How have Asian brands developed over the years?
The first thing I would say is you have to be very careful using the term “Asian” brand, simply because Asia is so culturally varied. If I did make a generic statement, I would say that the progression of brands runs parallel to the development and wealth of the countries and their populations. As people across Asia become more wealthy and the middle class continues to grow, brands have emerged that cater to them. If you look at every market, one of the consistent elements is the emergence of domestic brands that are being created to cater to their own populations’ tastes and preferences, and in turn, in some cases, are starting to become regional and even global brands in their own right.
How can companies build a successful brand in Asia?
Have a deep understanding of the audience. I would say the region is far less homogenized than other regions such as North America or even Europe and the sheer cultural variety, behavioral nuances and unique tastes of people across the markets of Asia make the task far more complex. This is particularly true in sectors that are more “personal,” such as cosmetics, food and beverage (F&B) and hospitality for instance. Many Western brands have learned this the hard way in first assuming that just because they were successful in one market, they will be successful in another. In recent years their expertise and understanding of this fundamental issue has increased dramatically.

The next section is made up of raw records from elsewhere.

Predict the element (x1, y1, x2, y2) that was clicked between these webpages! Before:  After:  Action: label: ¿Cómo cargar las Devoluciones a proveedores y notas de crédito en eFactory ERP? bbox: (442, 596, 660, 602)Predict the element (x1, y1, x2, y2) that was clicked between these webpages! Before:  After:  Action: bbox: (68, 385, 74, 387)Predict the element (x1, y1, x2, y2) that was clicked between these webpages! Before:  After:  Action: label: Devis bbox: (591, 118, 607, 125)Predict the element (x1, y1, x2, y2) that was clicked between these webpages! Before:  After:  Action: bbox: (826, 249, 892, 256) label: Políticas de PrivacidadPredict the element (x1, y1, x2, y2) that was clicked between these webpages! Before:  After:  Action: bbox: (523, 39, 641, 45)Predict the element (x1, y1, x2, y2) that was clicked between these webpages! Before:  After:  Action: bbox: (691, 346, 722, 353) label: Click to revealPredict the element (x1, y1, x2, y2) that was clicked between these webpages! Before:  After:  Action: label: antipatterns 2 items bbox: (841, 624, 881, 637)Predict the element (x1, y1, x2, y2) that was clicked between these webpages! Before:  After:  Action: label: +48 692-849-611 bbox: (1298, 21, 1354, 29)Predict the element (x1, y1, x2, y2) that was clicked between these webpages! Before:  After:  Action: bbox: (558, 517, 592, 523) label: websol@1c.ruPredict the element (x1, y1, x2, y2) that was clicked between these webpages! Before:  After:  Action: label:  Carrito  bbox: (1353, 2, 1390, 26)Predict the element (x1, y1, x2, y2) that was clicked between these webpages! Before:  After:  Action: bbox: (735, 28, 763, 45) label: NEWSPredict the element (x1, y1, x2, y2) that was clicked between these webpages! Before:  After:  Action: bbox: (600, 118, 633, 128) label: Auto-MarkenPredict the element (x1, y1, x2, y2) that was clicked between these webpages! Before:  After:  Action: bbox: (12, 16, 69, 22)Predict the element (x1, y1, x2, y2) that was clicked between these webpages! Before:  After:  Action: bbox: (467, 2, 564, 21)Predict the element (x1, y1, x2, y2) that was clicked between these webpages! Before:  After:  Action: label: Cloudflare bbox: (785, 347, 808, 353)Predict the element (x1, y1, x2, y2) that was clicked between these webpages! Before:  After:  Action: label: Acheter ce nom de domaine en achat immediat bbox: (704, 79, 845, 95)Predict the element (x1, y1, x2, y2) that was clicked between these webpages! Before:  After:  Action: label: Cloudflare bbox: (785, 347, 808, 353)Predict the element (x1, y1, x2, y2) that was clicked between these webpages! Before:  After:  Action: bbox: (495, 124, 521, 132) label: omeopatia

What’s your favorite Asian brand?
A feature of many Asian brands is their humble origins – often a single individual starting something small from scratch. Leading players such as Sony, Samsung, Uniqlo, Alibaba, Hyundai, Toyota, the list goes on, have all evolved from very simple beginnings. Some brands continue to utilize these origins as a key component of what their brand stands for. A brand I admire in this respect is AMOREPACIFIC, Korea’s leading cosmetics brand. If you look at their history you see great authenticity and respect to their origins that is still a key feature of AMOREPACIFIC’s brand proposition and growth strategy.